Phonon Lasers in Foquet-modulated spin arrays

Speaker: Vitalie Eremeev
Affiliation: Universidad Mayor, Santiago, Chile
Date: Friday, 12 June 2026 at 12:00
Location: Seminar Room, Serrano 113b

The laser stands as one of the most iconic examples of macroscopic coherence, fundamentally reshaping our understanding of light-matter interaction and underpinning key technologies of modern science. Yet lasing action is not exclusive to light: in principle, it can emerge in any bosonic system. The concept of the phonon laser, based on coherent vibrational excitations of mechanical oscillators, has emerged as a new frontier, bridging quantum optics, condensed matter physics, and hybrid quantum technologies. Despite recent progress, current phonon laser realizations remain confined to few-degree-of-freedom systems and typically rely on collective couplings mediated by a common field, limiting both the scalability and spatial control of the phenomenon. Overcoming these constraints is essential for exploring many-body collective regimes, where cooperative phenomena, quantum synchronization, and novel non-equilibrium dynamical phases can arise.
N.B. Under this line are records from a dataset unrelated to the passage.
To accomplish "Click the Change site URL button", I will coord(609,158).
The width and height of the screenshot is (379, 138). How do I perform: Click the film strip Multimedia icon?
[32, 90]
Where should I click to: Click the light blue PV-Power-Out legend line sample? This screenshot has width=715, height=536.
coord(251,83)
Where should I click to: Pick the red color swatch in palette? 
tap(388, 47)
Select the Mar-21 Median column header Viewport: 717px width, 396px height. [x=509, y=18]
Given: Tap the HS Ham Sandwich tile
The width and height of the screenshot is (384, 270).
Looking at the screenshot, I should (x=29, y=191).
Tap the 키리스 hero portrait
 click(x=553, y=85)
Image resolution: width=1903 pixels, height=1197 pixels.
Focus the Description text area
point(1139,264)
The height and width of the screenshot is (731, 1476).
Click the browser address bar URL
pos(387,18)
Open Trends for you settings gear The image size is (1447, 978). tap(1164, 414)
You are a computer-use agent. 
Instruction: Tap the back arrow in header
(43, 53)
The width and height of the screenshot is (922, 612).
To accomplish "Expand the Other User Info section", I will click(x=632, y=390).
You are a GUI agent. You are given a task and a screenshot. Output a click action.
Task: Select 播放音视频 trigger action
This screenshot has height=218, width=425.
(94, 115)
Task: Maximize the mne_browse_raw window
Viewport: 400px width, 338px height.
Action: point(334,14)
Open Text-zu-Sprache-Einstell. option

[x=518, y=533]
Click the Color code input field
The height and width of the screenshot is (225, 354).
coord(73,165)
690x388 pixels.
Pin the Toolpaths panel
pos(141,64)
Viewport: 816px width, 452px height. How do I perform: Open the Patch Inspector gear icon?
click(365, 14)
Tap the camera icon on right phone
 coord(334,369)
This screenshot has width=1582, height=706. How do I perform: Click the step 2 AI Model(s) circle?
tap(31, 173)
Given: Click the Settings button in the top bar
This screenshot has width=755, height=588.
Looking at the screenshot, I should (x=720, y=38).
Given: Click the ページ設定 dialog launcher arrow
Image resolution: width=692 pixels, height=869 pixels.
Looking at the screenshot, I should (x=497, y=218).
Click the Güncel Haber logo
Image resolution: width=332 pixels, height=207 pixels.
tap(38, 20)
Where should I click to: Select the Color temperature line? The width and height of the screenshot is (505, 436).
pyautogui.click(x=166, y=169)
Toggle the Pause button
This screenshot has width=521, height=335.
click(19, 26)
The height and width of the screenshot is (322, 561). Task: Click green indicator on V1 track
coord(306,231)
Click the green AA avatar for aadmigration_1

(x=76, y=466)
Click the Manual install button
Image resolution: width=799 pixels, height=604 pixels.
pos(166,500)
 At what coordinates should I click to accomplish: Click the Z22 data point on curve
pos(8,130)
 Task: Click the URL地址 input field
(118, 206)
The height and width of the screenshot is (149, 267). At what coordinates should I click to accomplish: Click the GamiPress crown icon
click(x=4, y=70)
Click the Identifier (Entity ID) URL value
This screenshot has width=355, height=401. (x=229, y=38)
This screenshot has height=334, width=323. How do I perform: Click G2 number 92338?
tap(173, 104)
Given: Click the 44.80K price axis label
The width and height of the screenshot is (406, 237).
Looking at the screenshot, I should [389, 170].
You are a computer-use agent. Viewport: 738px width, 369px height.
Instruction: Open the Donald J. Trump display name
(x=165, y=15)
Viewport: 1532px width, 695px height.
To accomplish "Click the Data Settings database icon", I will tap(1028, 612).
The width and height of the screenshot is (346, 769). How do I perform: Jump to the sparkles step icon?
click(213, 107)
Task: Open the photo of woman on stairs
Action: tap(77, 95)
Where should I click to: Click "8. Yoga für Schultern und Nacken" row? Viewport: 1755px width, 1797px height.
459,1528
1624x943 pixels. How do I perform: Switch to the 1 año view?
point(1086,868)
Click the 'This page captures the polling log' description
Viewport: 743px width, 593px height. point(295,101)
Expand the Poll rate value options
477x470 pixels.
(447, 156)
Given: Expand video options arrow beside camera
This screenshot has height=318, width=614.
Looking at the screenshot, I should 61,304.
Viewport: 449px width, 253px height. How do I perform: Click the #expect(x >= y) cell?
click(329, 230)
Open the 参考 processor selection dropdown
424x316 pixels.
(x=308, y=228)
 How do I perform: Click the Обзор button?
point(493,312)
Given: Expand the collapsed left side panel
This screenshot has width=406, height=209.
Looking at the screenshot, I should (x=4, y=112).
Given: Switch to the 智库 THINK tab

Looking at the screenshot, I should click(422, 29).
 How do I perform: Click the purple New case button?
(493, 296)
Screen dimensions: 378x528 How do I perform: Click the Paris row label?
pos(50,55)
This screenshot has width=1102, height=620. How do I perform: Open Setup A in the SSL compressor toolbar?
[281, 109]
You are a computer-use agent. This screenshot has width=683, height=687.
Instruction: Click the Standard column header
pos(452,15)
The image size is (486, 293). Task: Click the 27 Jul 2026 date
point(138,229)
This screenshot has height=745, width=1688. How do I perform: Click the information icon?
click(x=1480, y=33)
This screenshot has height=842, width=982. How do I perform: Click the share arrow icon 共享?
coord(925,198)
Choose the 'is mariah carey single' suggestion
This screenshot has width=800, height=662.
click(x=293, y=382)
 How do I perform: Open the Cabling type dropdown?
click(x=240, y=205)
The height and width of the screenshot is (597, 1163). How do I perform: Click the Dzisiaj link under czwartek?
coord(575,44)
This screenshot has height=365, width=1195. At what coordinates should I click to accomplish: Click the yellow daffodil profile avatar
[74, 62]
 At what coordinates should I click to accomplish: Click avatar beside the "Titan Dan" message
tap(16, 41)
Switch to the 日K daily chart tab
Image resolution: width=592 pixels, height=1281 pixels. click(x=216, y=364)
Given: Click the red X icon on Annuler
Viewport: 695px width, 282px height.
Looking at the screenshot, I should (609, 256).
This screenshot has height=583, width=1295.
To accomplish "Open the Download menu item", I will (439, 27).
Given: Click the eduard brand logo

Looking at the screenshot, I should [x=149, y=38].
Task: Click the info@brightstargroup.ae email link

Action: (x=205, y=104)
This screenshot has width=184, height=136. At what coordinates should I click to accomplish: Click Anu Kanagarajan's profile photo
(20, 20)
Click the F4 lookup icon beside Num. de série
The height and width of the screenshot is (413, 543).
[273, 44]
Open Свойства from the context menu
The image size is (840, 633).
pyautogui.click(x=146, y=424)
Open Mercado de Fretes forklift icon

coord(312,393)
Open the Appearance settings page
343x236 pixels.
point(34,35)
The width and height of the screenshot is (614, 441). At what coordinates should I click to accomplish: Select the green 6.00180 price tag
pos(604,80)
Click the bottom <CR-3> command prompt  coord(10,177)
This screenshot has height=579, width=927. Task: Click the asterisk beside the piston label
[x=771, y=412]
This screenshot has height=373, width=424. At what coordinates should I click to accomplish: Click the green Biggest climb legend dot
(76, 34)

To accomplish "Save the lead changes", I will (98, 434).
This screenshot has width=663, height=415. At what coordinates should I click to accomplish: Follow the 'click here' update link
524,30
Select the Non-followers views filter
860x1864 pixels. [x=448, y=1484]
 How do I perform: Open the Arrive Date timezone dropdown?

In this talk, I will present a mechanism for generating scalable arrays of individually controllable phonon lasers through Floquet modulation in an Ising-type quantum spin chain [1]. I will show how the interplay between interactions, local control, and dissipation drives a well-defined transition from thermal motion to sustained coherent self-oscillations. Unlike conventional approaches, our architecture removes the need for a global coupling bus, offering a modular, scalable scheme compatible with current hybrid quantum platforms. Notably, the laser array is resilient against resonance mismatches and exhibit complex collective behaviour, including pairwise synchronization and global phase locking. To highlight practical applications, we perform an error-propagation analysis to assess the sensing capabilities of the array. Since our proposal enables scalable and on-demand phonon lasers at arbitrary lattice sites, we believe the obtained results pave the way for advancements in quantum technologies, long-distance synchronization protocols, and quantum-acoustic many-body phenomena.